China has overhauled a 30-year old law governing beauty products and cosmetics, as the market for these goods continues to surge each year. To give some perspective to that growth: retail sales of cosmetics in China – from native Chinese companies to the cosmetics divisions of Western luxury goods purveyors, skincare companies, and big-names in beauty goods – increased by approximately RMB 40 billion ($5.72 billion) between 2018 and 2019, alone, valuing the market at a whopping RMB 300 billion ($42.91 billion) or more as of last year. Such growth has not escaped the attention of regulators, who released the new Cosmetics Regulation on June 16, 2020. 

Taking effect on January 1, 2021, the new regulation makes a large number of changes to the previously existing law – from the inclusion of e-commerce-specific updates to addressing how the process of gaining approval for new ingredients will be handled, all of which place an emphasis on compliance throughout the entire life cycle of individual cosmetics and beauty products, and increases responsibilities of cosmetic license holders to ensure product safety and quality for the ultimate benefit of Chinese consumers. 

A few of the key elements of the regulation (for native Chinese and international companies, alike) are highlighted below …

Enhanced Compliance Obligations for License Holders

The soon-to-be-implemented regulation places significant requirements on cosmetic license holders, making them responsible for compliance obligations related to the cosmetic products they make and sell. For instance, cosmetic license holders are required to establish a quality assurance system and an adverse event monitoring and evaluation system to ensure quality and safety of their products throughout the product lifecycle. 

Companies are also responsible for designating individuals within their ranks to specifically manage quality control and the distribution of products, and are required to publish evidence and reference documents on a government-designated website to substantiate and support claims they make about the functionality of their cosmetic products. 

For foreign license holders, the law requires that they designate a Chinese legal entity to handle the regulatory matters for them in China in relation to product registration or notification, as well as adverse event monitoring and recall reporting.

Stimulation of Innovation for New Ingredients

Under the current regulation, all new cosmetic ingredients are subject to a lengthy approval process. On the contrary, the new regulation requires only certain high-risk new ingredients (e.g., preservatives, sunscreen ingredients, colorants, hair dyes and whitening agents) to be approved by the regulatory authority. Applicants of other unlisted new ingredients only need to go through a simplified notification process.

The new regulation implements a three-year monitoring period for newly approved or notified ingredients. After the expiration of the three-year period, the relevant new ingredient can be listed in the Catalogue for Ingredients in Use, assuming a safety concern did not arise. 

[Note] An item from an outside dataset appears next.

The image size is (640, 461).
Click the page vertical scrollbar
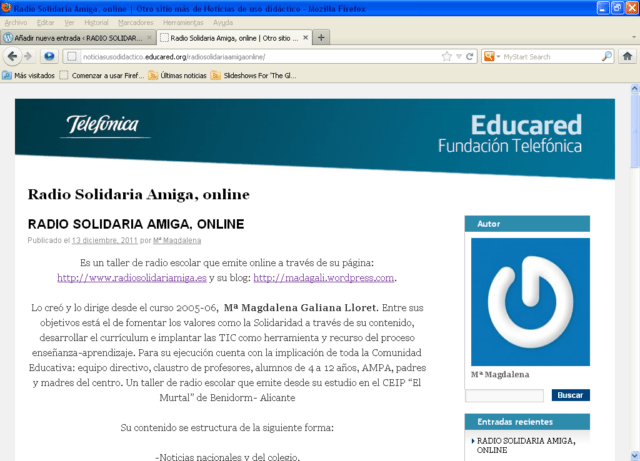[634, 300]
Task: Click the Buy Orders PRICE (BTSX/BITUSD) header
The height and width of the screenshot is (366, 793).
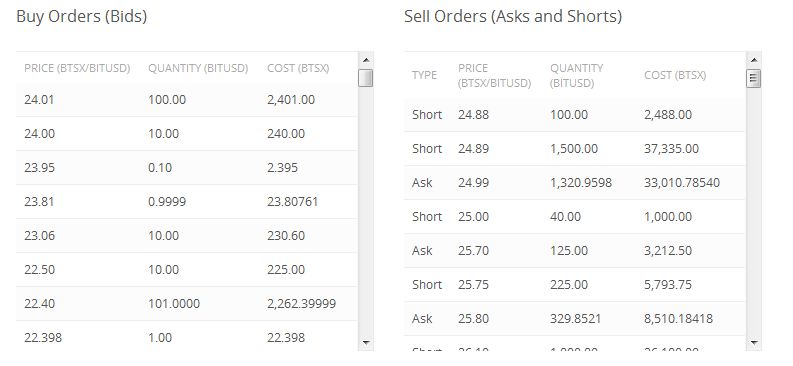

New Rules for E-commerce Platforms

Online sales of cosmetic products are booming in recent years, which is why the new regulation includes specific e-commerce language, something that the regulation did not have prior to the recent overhaul. According to the new regulation, e-commerce operators should (i) record and verify the identity of cosmetic distributors or retailers that trade on their e-platforms; (ii) require that these distributors or retailers refrain from conducting any acts that would violate the regulation; (iii) report misconduct to the supervising authority; and (iv) suspend a distributor’s or retailer’s ability to engage in c-commerce services in connection with serious non-compliance. The new regulation also requires that cosmetics distributors and retailers to accurately disclose all the required information of cosmetic products that they trade on e-commerce platforms.

Outstanding Questions under the New Regulation

The new regulation redefines “special cosmetics” – i.e., ones that are subject to special or heightened regulations – as cosmetics used for hair dye, perm, skin whitening, sunscreen, anti-hair loss, and cosmetics with new functional claims. The regulations specifies what types of products fall within this realm to a certain extent. However, the scope of “cosmetics with new functional claims” awaits further interpretation by the regulatory authority. 

Impacts of the New Regulation

The new regulation’s emphasis on innovation and compliance may reshape the landscape of cosmetics industry. The shortened time to market of new ingredients brings opportunities to innovative cosmetic market players, while the increased responsibilities of cosmetic license holders and severe consequences for non-compliance will likely force cosmetic companies to improve their quality management system and perform their obligations more diligently through the product lifecycle.

Should companies fail to abide by the terms of the regulation, penalties can be levied upon foreign cosmetic license holders, as well as their Chinese designees. If foreign cosmetic license holders refuse to accept the penalties, their products could be banned from importation for up to 10 years. Meanwhile, if the Chinese designees fail to assist foreign cosmetic license holders in adverse event monitoring/reporting and product recalls, they may be subject to penalties such as corrective actions, fines up to RMB 0.5 million, or five-year prohibition from engaging in cosmetic businesses. 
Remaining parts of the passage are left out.